Next thing was to bring all the instruments together to the tempo mapped grid. I have made several modifications to Reaper to make editing life easier. First of all, I have a mode where when I click on an audio item, it creates a split at the cursor location. So I can put a split right before and right after a hit, with 2 clicks. I also modified Reaper so that if my cursor is at the top of the item, it moves the item, but if the cursor is at the bottom of the item, it slip edits the audio instead of moving the item. That makes it extremely easy to move a snare hit to the grid, for example. I cut the audio before and after a hit and slide it into place.
So, after accurately tempo mapping the song I then went though each instrument and slip edited the hits to match the grid. Remember I am not quantizing the audio, so the feel stays the same as how it was played, but it gets very much tighter as everything follows the drummer. While this takes time and can end up being a bit expensive, consider how much tighter my delivered mix/master is compared to the others where the timing was much looser.
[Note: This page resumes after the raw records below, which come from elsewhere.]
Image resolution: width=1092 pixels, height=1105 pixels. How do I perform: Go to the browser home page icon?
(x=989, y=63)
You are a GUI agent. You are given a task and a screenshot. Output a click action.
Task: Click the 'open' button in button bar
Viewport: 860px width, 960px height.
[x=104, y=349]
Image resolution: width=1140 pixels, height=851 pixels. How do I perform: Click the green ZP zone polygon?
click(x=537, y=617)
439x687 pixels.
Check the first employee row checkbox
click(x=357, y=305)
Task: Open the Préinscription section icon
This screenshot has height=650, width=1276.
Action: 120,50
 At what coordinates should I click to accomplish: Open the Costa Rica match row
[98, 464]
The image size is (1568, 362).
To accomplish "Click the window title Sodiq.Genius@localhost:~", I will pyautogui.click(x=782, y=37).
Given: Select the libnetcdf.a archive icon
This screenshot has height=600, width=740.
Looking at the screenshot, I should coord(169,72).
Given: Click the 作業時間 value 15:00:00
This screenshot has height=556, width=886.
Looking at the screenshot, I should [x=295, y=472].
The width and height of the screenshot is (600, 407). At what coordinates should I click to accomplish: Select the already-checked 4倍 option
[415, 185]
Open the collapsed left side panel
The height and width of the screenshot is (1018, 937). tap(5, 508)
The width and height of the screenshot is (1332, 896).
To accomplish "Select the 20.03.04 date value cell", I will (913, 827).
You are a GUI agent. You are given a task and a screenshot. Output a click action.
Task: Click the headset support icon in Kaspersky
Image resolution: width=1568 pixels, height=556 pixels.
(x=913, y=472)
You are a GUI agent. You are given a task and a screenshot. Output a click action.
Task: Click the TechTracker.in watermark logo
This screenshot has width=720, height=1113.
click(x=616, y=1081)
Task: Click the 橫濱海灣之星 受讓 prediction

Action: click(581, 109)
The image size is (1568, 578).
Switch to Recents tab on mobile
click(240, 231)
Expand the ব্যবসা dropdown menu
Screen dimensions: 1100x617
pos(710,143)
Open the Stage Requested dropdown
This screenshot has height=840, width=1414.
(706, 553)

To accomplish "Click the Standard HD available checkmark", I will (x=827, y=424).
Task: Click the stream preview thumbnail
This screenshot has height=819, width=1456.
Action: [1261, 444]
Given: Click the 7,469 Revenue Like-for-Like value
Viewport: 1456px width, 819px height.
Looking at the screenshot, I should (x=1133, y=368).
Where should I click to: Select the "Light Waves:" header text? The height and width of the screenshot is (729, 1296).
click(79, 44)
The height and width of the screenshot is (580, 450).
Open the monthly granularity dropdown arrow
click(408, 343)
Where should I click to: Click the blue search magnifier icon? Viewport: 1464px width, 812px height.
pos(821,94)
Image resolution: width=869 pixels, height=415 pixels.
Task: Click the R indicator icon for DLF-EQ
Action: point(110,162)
I was during this editing process that I discovered the percussion tracks were misaligned. If I may go off on a bit of a rant here, I would like to say that this aspect was a true "separate the men from the boys" moment. Why would the percussionist continue playing in the stop sections, while then coming back in several bars late? It just didn't make sense, yet all the other mixes exhibited this issue. The only answer could be that the tracks weren't lined up. I moved the audio items so the percussion started with the other instruments, and wouldn't you know it - the stop times lined up too.
Assuming that all tracks line up and just going along with whatever happens regardless of the impact on the tune is an inexcusable rookie workflow.